Und das sind überwiegend Einzelpersonen, kann man aufgrund der Ergebnisse der Befragung vermuten, denn selbst die gewerbliche Nutzung findet mehrheitlich in kleinen Unternehmen und Betrieben statt, wo eine „Bauchentscheidung“ sich leichter durchsetzen lässt. Große Unternehmen mit Fahrzeugflotten sind demnach eher nicht die Treiber der Elektromobilität. Hier dürften die wirtschaftlichen Faktoren stärker wirken, als die Absicht, umweltfreundlich und innovativ zu sein.

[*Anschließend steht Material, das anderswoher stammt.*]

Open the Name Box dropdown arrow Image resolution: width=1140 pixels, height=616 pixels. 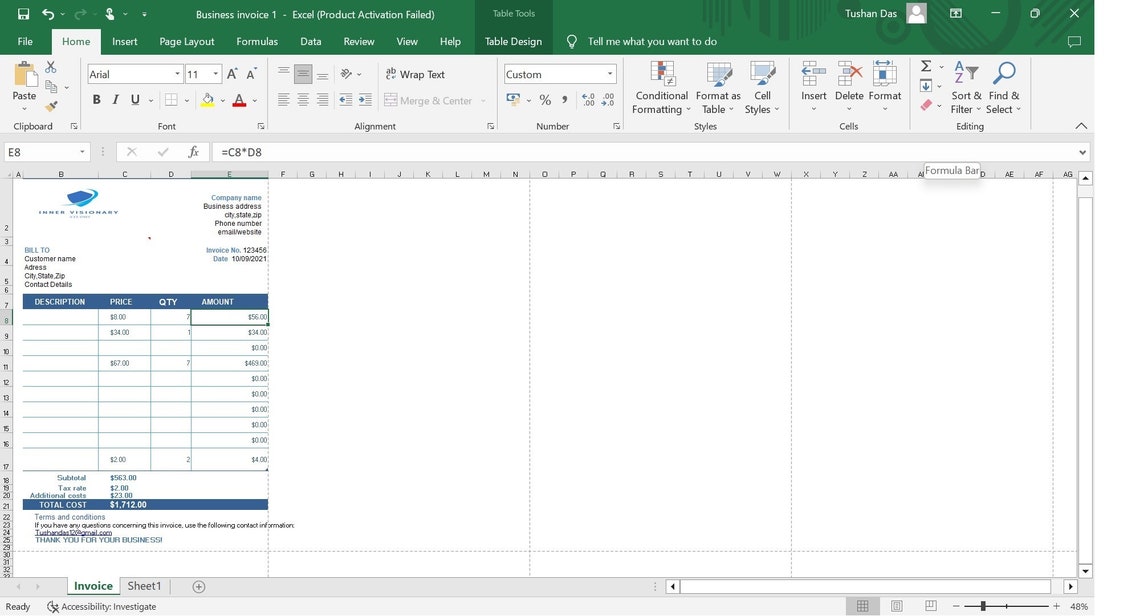coord(82,152)
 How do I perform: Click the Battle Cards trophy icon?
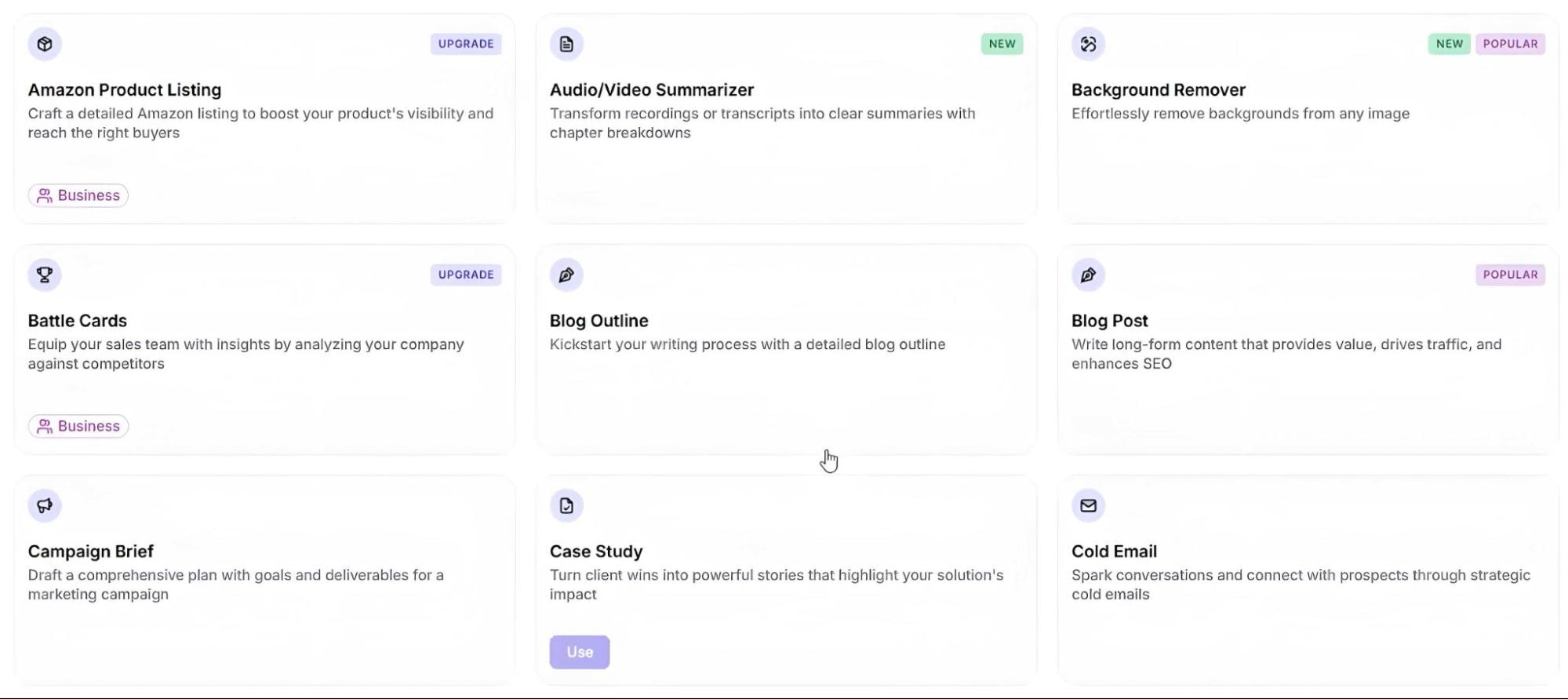coord(45,275)
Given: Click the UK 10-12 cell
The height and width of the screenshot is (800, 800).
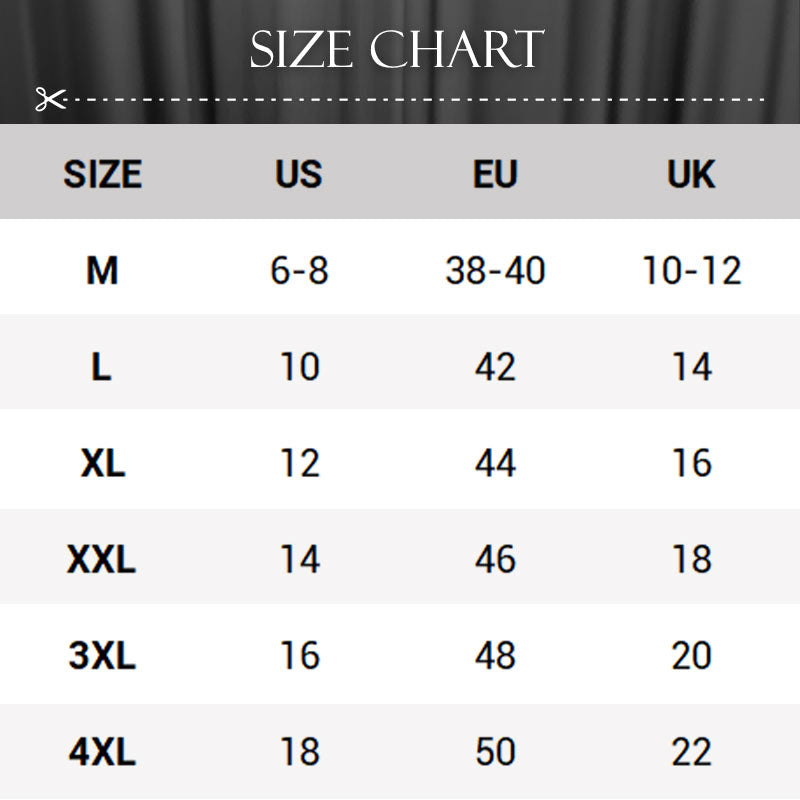Looking at the screenshot, I should 692,269.
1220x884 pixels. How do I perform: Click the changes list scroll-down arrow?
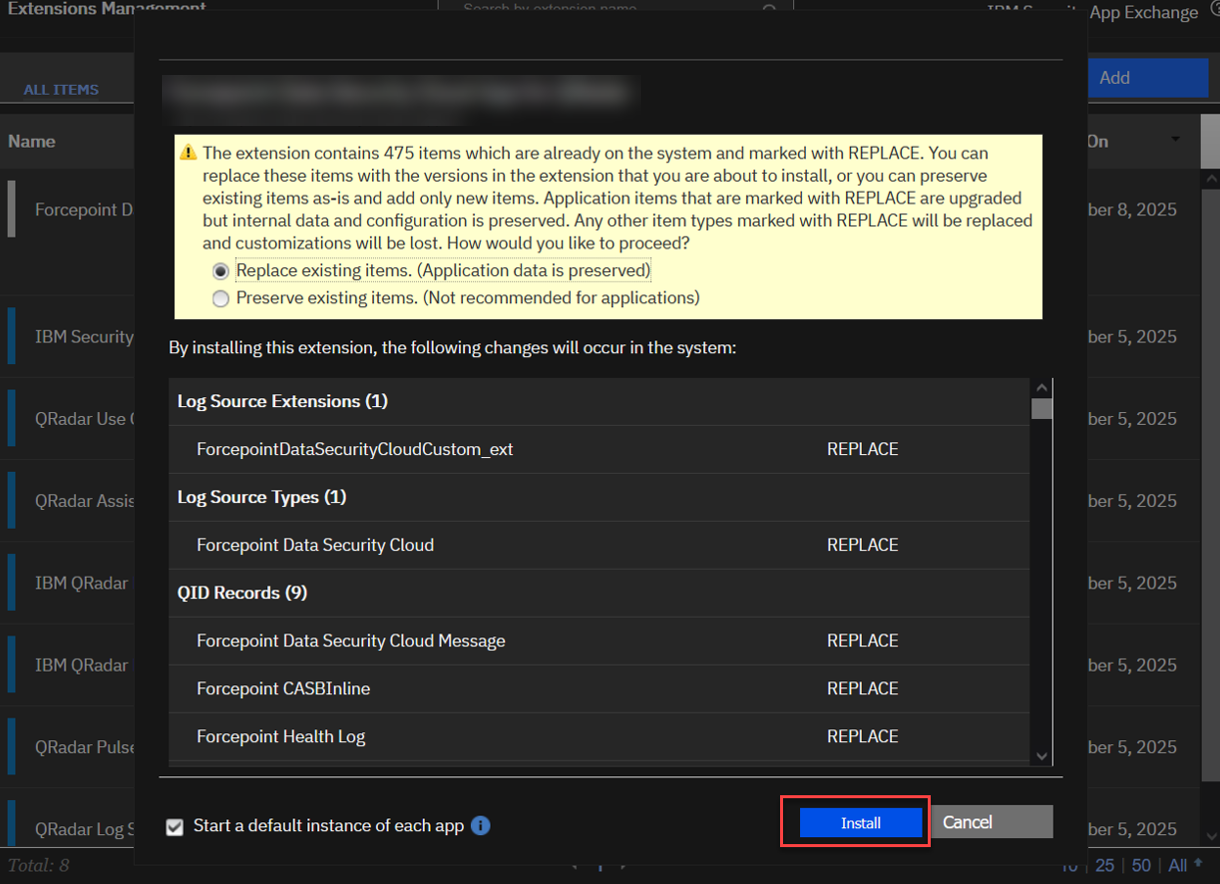[1042, 757]
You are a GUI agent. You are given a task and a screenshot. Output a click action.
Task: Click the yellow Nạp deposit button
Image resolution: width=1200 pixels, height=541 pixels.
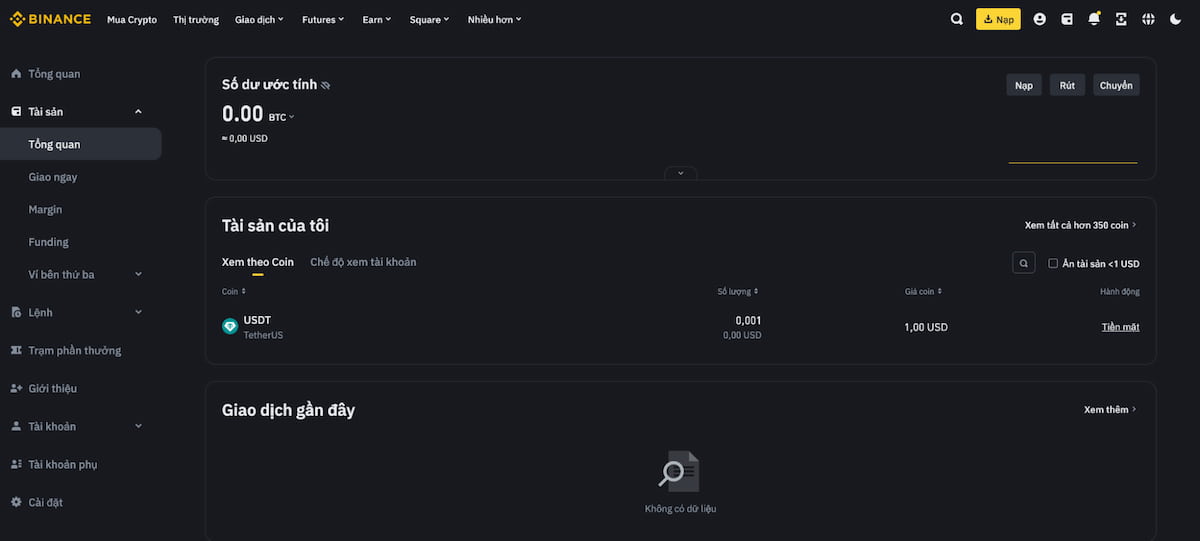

Meine ganz persönliches Einschätzung und das Fazit nicht nur dieses Befragungsergebnisses:
Wer Elektromobilität möchte, der kann sie heute haben und nutzt sie ganz ähnlich der konventionellen Verbrennertechnik in seinem Alltag. Vom Typus her sind die Nutzer von Elektrofahrzeugen häufig Menschen, die kein Problem damit haben, als Individualisten angesehen zu werden. Ihnen ist die eigene Überzeugung meistens wichtiger, als der Mainstream oder die jeweils billigste Lösung. Dass sie schlauer als andere sind, kann man sicherlich nicht behaupten. Dennoch ist bestimmt nicht dumm, wer heute schon eine Ressourcen schonende Fortbewegung nutzt, die sauber, leise und schön ist, oder?